Celtic’s Joe Hart reflects on banishing “danger, danger” thoughts as sweeper-keeper during pre-season unlike any in memory

Celtic players simply aren’t allowed to get too snug under Ange Postecoglou.

Celtic keeper Joe Hart confesses it has taken time to play as high up the pitch as his manager Ange Postecoglou wants him to do.  (Photo by Craig Williamson / SNS Group)
Celtic keeper Joe Hart confesses it has taken time to play as high up the pitch as his manager Ange Postecoglou wants him to do. (Photo by Craig Williamson / SNS Group)

Joe Hart can testify to that. Only now, a year on from signing from Tottenham Hotpsur, does the 34-year-old feel sufficiently schooled and practiced in - for him - the new tactic of positioning himself 30 yards from his goal to build the play and operate, essentially, as a third centre-back. Yet, when it comes to his personal status, Hart can’t remember feeling more comfortable than he has across the summer programme Celtic have completed in preparation for beginning their title defence at home to Aberdeen next Sunday. And that doesn’t relate entirely to the keeper becoming a peripheral figure with Manchester City six years ago. A situation that prompted loan spells with Torino and West Ham before moves to Burnley then Spurs. Asked if he felt as comfortable as he had for a long time, the former England international was unequivocal.

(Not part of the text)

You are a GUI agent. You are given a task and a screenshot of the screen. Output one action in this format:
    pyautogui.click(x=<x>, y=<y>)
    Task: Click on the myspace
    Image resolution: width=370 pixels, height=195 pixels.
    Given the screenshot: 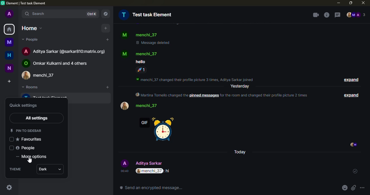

“Yeah, definitely. Simple as that,” he said. “As far back as it [goes, nothing] springs out to me. Even when I was set at Manchester City, I was still coming off the back of Euros, World Cups, this and that, coming in with a couple of weeks to prepare. So in terms of knowing where I was going to be, what was required of me and having time to prepare for it, I’d say...I don’t really look back too much. I’ll look back when I’m done. Right now I feel good.”

The assumption is that this should be a recipe for Celtic further driving up standards in the forthcoming campaign. Hart is like the majority of the squad Postecoglou has recruited in that he has enjoyed a first full pre-season with the exacting Australian taskmaster. “Time will tell. In theory, that is beneficial,” he said. “Speaking as a new player from last year, I’ve really enjoyed knowing where I was at the start of the season, being part of our pre-season, going in to do what we are going to do. It’s not an easy system to walk into and it’s going to be easier when the majority of us are a year in and understand what is required. The newer players will see every day what we are doing. Last year we were learning on the spot a little bit. The option [for more to come] is definitely there, but it is down to us. To me, us as individuals, us as a team. The manager constantly references it: Why not make the game you are about to play in your best game you have ever played in. I love that message and I live by that message, so there’s definitely that opportunity, but how it will play out, we will see.”

Learning on the spot for Hart extended to apprehensions he has now surmounted over playing as a sweeper-keeper. “That’s always where he wants his goalie,” Hart said. “I know that, we know that. That’s how he sees football. But he also understands you have to play with the players you have got. I couldn’t just come in and play as high as that as I’d never done it before, so I had to learn and I’m still learning. That’s why I absolutely love being here and playing under the manager. It’s becoming less uncomfortable to be that high. Before, to be that high, I always thought: Danger, danger. But now I understand the reasons why I am there. I am not there for any reason other than to help the team to progress and move forward. I understand the reasons better, so I feel more comfortable.”